A list with optional integer entries start and thin. For ordinary fits these select posterior draw indices. For recovered objects and Polya-Gamma process fits with saved process draws, these select saved or recovered draws through recover_iter.

...

Additional arguments. For waic(), these are passed to loo::waic().

Details

The returned log-likelihood matrix has posterior draws in rows and observed response rows in columns. Missing response rows are excluded because they do not contribute to the fitted likelihood.

The calculation is conditional on the latent model expression. For Gaussian models, each entry is evaluated with the fitted linear predictor and the draw-specific residual standard deviation. For binomial models, entries are computed with the inverse-logit probability and fitted trial count. For fixed-size negative-binomial models, entries are computed with the log-mean linear predictor and the fitted size parameter.

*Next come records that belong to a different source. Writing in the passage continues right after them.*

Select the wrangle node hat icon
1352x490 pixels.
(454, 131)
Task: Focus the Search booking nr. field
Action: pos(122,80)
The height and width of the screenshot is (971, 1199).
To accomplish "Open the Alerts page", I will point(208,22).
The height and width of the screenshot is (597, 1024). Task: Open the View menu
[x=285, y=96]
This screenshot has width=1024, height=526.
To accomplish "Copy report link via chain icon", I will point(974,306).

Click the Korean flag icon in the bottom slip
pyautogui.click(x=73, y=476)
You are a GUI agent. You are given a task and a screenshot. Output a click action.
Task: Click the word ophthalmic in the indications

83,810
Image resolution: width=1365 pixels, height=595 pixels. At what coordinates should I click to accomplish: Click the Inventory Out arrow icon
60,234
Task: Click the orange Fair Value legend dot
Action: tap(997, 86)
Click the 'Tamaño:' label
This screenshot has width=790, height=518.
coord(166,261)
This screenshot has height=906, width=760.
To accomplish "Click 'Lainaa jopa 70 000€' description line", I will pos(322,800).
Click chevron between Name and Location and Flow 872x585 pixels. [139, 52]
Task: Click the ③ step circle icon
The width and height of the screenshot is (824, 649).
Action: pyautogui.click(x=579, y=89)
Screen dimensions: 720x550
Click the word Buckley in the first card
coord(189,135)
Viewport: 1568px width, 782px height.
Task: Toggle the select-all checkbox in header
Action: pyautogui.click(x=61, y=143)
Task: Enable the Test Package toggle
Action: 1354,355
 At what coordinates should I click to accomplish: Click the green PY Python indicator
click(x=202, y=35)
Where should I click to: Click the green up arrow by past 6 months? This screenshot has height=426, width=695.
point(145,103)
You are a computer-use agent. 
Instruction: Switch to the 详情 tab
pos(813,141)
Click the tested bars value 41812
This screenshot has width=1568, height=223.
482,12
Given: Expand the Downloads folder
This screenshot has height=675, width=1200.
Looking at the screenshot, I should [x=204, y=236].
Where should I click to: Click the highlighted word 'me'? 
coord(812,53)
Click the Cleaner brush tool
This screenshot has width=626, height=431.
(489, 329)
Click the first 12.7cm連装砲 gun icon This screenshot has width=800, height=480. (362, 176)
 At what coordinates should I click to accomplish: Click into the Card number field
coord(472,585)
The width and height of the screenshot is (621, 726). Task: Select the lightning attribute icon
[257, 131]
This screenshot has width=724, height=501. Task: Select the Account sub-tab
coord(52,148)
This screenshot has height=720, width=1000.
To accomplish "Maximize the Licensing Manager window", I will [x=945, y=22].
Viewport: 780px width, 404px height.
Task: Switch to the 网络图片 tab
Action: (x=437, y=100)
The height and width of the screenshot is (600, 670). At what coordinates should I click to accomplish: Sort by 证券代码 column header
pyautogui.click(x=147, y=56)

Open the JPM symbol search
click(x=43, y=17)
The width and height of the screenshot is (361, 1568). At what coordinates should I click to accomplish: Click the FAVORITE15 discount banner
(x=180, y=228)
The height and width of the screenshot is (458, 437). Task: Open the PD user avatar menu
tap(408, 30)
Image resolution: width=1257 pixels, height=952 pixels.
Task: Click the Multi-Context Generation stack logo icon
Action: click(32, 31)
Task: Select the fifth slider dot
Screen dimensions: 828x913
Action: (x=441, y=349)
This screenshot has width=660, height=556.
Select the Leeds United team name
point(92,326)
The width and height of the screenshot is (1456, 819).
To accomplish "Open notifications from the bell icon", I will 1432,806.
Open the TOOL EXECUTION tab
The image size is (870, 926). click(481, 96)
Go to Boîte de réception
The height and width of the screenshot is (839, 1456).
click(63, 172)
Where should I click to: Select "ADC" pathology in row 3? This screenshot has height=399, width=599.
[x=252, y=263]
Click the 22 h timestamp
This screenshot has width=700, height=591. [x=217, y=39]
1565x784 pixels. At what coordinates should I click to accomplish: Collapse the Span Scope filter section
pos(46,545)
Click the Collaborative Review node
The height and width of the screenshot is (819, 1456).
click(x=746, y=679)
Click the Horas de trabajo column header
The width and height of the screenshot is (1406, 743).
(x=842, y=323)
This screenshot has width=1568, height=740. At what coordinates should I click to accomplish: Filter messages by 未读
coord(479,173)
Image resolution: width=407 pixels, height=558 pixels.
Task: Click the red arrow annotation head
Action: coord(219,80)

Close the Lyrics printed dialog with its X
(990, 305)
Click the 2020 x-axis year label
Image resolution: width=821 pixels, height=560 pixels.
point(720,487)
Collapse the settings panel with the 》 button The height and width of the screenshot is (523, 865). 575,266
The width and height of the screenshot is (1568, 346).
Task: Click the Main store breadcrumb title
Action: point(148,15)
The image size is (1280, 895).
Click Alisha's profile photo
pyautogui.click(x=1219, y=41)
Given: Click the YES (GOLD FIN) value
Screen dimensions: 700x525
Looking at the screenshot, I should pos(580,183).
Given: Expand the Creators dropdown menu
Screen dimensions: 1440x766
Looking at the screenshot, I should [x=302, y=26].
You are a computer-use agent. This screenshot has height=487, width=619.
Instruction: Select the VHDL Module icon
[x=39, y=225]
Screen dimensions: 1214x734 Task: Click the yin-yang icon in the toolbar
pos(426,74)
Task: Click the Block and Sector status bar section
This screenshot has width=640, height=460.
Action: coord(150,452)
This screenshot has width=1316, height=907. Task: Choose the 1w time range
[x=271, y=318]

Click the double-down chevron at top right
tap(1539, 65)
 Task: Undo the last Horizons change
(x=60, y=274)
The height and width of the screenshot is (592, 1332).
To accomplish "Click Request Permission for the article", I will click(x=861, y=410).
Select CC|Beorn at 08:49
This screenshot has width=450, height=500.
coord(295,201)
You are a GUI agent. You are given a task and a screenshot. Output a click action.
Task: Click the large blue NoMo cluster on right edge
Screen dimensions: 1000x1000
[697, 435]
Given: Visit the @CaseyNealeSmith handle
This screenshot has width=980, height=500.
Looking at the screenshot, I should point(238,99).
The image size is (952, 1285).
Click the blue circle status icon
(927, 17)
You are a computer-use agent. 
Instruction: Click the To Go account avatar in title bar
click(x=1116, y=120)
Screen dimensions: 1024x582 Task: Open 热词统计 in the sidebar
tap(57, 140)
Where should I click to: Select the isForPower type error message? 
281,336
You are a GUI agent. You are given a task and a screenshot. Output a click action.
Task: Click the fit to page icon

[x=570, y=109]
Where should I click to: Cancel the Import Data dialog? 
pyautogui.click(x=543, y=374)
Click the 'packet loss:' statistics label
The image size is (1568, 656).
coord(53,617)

For models with structured process terms, log_lik() requires saved or recovered latent process samples so that the latent linear predictor can be evaluated draw by draw. Gaussian process models should therefore be passed to recover() before calling log_lik() or waic(). Polya-Gamma process fits can be used directly when process draws were saved during stLMM().

waic() requires the optional loo package. loo is suggested, not imported, so ordinary model fitting does not require it.

Value

log_lik() returns a numeric matrix. waic() returns the object produced by loo::waic().

Examples

set.seed(1)
dat <- data.frame(y = rnorm(8), x = seq(-1, 1, length.out = 8))
fit <- stLMM(y ~ x, data = dat, n_samples = 8, warmup = FALSE, verbose = FALSE)
ll <- log_lik(fit, sub_sample = list(start = 5, thin = 1))

if (requireNamespace("loo", quietly = TRUE)) {
  waic(fit, sub_sample = list(start = 5, thin = 1))
}
#> Warning: 
#> 4 (50.0%) p_waic estimates greater than 0.4. We recommend trying loo instead.
#> 
#> Computed from 4 by 8 log-likelihood matrix.
#> 
#>           Estimate  SE
#> elpd_waic    -11.8 2.1
#> p_waic         2.3 0.7
#> waic          23.7 4.3
#> 
#> 4 (50.0%) p_waic estimates greater than 0.4. We recommend trying loo instead.